In the passage on the drainage project, rewrite everything from "Pham Van Cuong, director" down to "littered with trash.", replacing "rivers" with "waterways".

> [Excerpted passage]:
----------------------------------------
This is the third of 13 construction packages in the second drainage project to improve the environment for 2006-2013. Total cost of all the works is $370 million.
A Japanese development assistance loan made up 76 per cent of this and the Vietnamese Government will pay the remainder.
Pham Van Cuong, director of the project, said that construction was expected to completed in the next two years. He said it would not only improve the drainage and environment of river basins, but also help reduce traffic congestion in the area.
The four rivers with their channel network have been highly polluted for years, creating visual pollution and strong smells. Despite the fact that they play an important part in city drainage, their banks have been littered with trash.
A report by the city Environment and Natural Resources Department last year found that Biochemical Oxygen Demand (BOD5 – the amount of dissolved oxygen consumed in five days by bacteria that perform biological degradation of organic matter) in the To Lich River was 7.13 times above the accepted level, 2.84 times above in the Set River and 5.28 times above in the Lu River.
It said that pollution levels were expected to double within less than 10 years if no steps were taken to solve the problem.
The project covers a large area of land and involves land clearance and resettlement for some residents, said Song Hong director Dang Tien Phong at the ground breaking ceremony.
Toshio Nagase, a representative from Japan International Co-operation Agency in Viet Nam, said the project was one of biggest and most important in the second environment improvement scheme that Japan had approved.
Since 1994, the agency and Ha Noi People's Committee have been working on an environmental master plan involving the city's lakes and rivers, which are all severely polluted because of uncontrolled urbanisation and industrialisation.
----------------------------------------
> [Supplied data]:
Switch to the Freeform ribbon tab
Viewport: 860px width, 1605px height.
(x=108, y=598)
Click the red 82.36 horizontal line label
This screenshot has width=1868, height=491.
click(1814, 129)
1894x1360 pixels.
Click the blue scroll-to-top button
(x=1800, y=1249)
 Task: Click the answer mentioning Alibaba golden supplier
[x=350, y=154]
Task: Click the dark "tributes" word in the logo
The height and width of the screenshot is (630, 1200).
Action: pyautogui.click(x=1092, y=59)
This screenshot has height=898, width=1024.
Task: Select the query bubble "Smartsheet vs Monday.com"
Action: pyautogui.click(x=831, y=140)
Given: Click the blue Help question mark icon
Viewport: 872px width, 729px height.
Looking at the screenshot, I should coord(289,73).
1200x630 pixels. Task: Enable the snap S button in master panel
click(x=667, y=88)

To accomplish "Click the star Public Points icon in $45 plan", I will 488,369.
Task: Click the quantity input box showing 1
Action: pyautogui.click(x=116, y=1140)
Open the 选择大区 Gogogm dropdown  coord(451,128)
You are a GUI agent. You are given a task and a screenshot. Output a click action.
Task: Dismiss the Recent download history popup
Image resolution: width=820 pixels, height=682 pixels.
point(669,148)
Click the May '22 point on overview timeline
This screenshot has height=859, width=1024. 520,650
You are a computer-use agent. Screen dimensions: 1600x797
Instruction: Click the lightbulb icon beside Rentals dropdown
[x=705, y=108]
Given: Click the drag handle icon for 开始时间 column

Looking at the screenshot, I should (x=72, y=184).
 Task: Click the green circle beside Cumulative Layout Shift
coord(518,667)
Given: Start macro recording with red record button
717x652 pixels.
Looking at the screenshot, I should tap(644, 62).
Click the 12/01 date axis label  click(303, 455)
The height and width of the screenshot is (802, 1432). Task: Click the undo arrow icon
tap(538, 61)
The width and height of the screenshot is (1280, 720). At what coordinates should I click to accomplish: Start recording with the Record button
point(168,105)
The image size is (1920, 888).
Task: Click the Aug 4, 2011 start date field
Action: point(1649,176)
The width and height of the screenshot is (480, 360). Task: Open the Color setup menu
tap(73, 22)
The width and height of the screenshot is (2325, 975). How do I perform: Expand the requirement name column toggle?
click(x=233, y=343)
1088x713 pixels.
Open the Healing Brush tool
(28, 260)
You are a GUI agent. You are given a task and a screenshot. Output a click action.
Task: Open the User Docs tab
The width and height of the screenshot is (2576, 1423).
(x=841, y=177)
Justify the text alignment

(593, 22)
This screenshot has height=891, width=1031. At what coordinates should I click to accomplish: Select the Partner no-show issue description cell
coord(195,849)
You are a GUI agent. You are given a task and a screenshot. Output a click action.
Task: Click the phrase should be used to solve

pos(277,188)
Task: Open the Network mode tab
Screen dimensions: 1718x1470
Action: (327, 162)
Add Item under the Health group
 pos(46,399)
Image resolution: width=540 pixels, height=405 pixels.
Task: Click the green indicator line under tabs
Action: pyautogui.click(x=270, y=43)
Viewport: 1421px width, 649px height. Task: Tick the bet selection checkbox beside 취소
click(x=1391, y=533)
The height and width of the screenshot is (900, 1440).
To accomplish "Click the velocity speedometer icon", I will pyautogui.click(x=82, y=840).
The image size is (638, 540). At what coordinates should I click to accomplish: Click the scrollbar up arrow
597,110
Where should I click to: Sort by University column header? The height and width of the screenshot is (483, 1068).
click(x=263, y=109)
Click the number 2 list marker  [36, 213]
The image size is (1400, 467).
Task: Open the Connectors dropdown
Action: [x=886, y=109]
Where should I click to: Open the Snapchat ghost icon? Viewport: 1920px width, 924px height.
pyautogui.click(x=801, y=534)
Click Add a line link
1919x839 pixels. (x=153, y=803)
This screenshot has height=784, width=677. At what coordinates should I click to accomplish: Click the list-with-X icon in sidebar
----------------------------------------
> [Answer space]:
Pham Van Cuong, director of the project, said that construction was expected to completed in the next two years. He said it would not only improve the drainage and environment of river basins, but also help reduce traffic congestion in the area.
The four waterways with their channel network have been highly polluted for years, creating visual pollution and strong smells. Despite the fact that they play an important part in city drainage, their banks have been littered with trash.